Con información de Noticias Telemundo.

La Cámara de Representantes aprobó recientemente la «Ley SAVE America», una pieza legislativa de 32 páginas que busca transformar las normas de inscripción electoral en los Estados Unidos.

El proyecto exige que los votantes demuestren su ciudadanía mediante documentos físicos, como actas de nacimiento o pasaportes, para poder registrarse en los censos federales.

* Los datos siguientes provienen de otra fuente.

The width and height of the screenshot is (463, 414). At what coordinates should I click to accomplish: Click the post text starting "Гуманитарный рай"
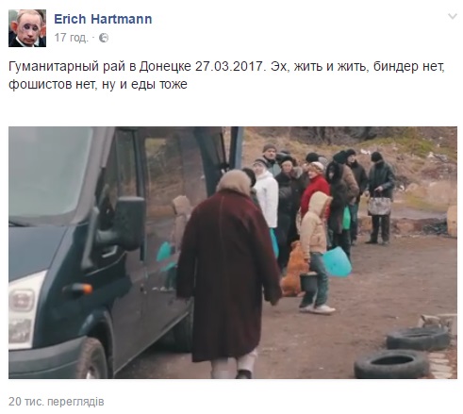pyautogui.click(x=226, y=75)
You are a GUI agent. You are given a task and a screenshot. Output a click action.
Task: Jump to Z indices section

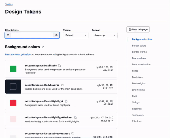pos(137,121)
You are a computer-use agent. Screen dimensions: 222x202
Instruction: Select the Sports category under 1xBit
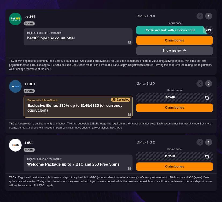click(29, 150)
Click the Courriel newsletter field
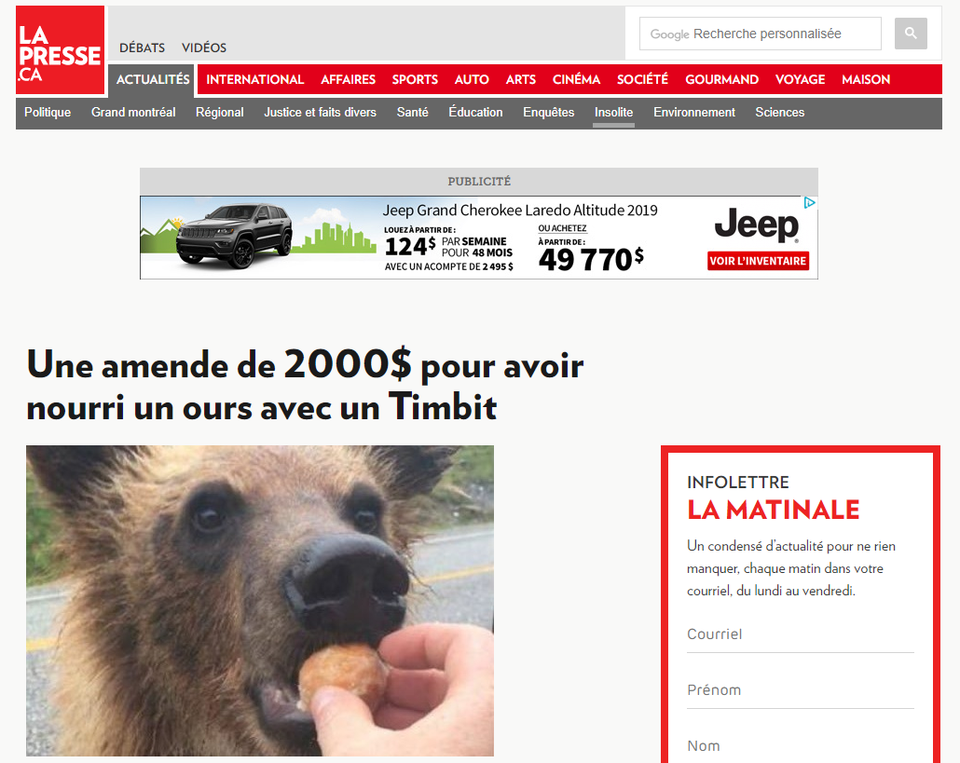The height and width of the screenshot is (763, 960). pyautogui.click(x=801, y=634)
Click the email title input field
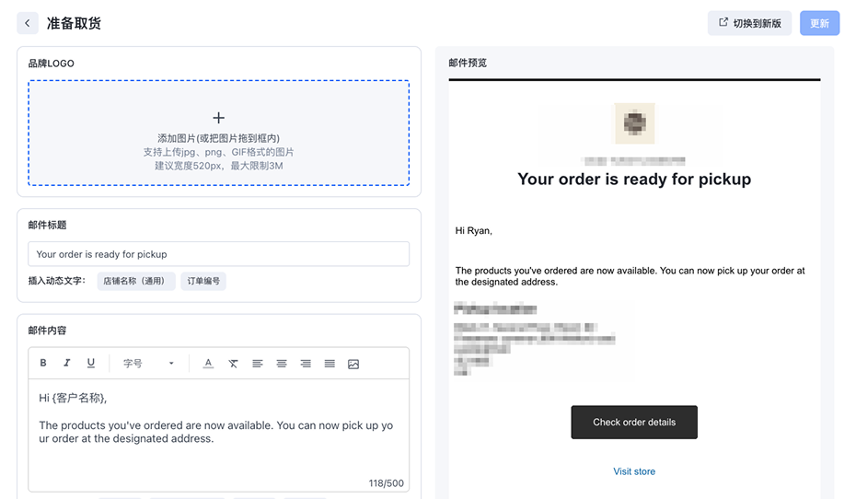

La propuesta, que recibió un respaldo mayoritariamente republicano, también impone nuevas restricciones para el voto por correo y la identificación obligatoria con fotografía en las urnas.

El liderazgo republicano defiende la medida como una herramienta de sentido común para garantizar la integridad de los comicios, comparando el requisito con otros trámites cotidianos como abrir una cuenta bancaria.

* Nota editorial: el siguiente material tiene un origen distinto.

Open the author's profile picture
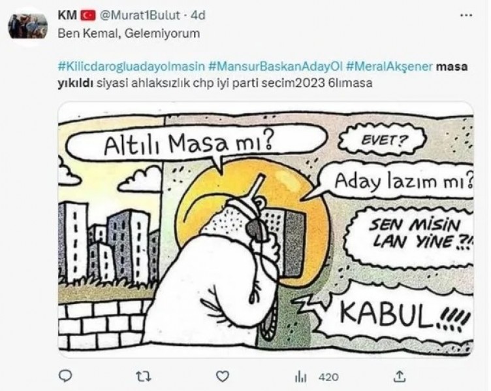This screenshot has width=491, height=391. [28, 27]
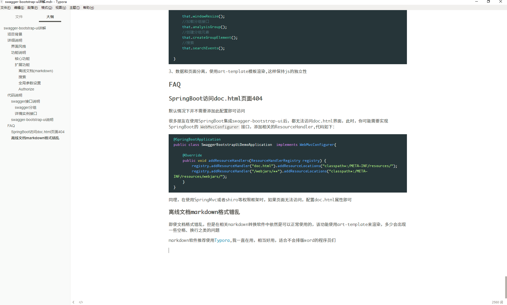507x305 pixels.
Task: Collapse the sidebar with the arrow icon
Action: click(73, 302)
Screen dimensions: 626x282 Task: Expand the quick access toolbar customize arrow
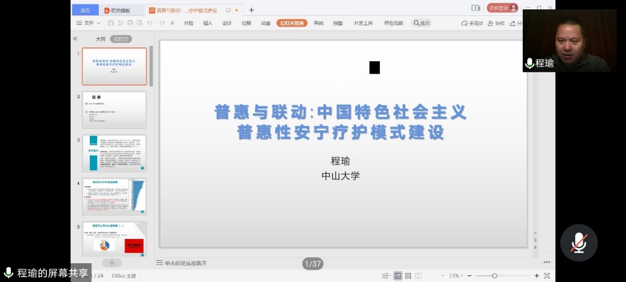point(173,23)
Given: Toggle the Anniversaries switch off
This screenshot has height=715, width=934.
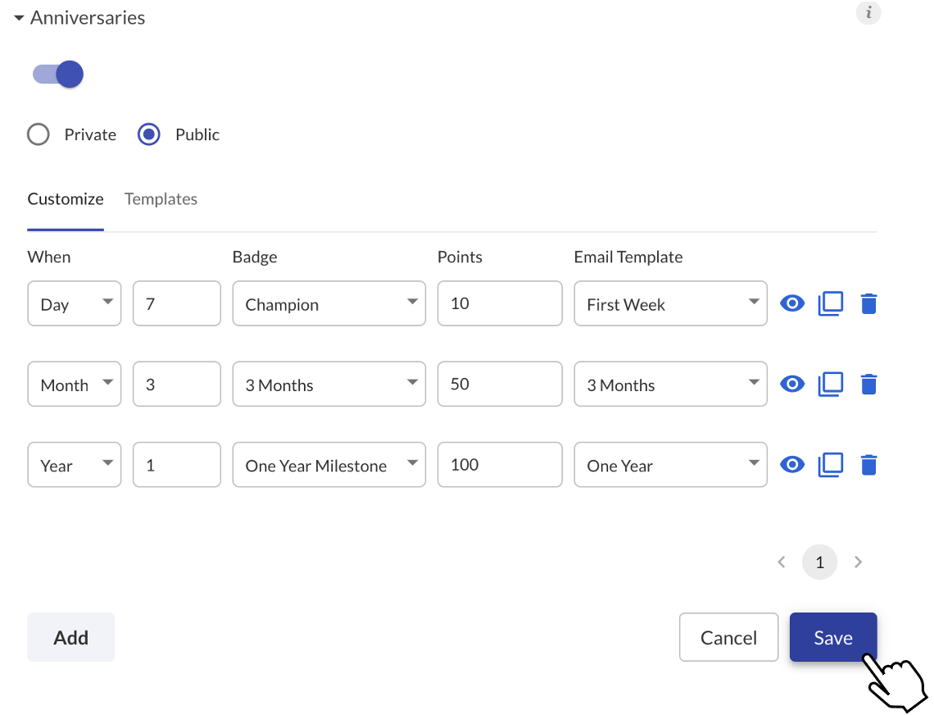Looking at the screenshot, I should click(x=58, y=74).
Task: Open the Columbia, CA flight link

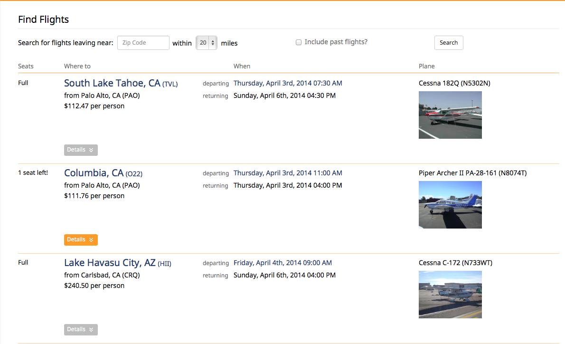Action: click(94, 173)
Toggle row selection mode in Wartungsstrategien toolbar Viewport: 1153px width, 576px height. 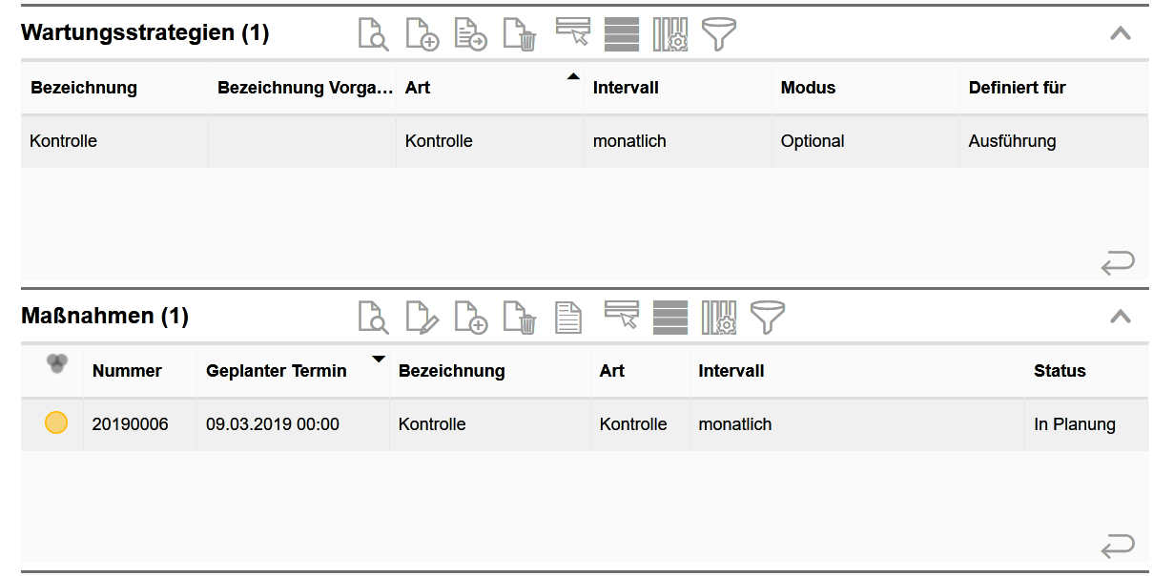tap(573, 32)
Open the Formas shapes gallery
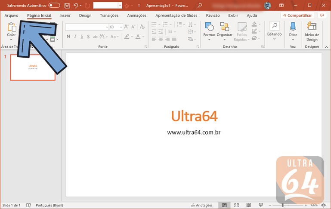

Sin embargo, el bloque demócrata ha manifestado una fuerte oposición, argumentando que la ley es un intento de obstaculizar el derecho al voto de ciertos sectores de la población. Los críticos señalan que votar siendo extranjero ya es ilegal y que estas nuevas exigencias podrían excluir a ciudadanos legítimos que no poseen documentación actualizada de forma inmediata.

Ahora, la legislación se traslada al Senado, donde enfrenta un panorama incierto debido a la división de opiniones y la necesidad de un consenso amplio para evitar bloqueos. Algunos legisladores republicanos han expresado dudas sobre la constitucionalidad de federalizar procesos que tradicionalmente han sido gestionados por cada estado. El debate sobre la Ley SAVE refleja la profunda polarización política en torno a la seguridad electoral y el control del sistema de votación de cara a futuros procesos democráticos.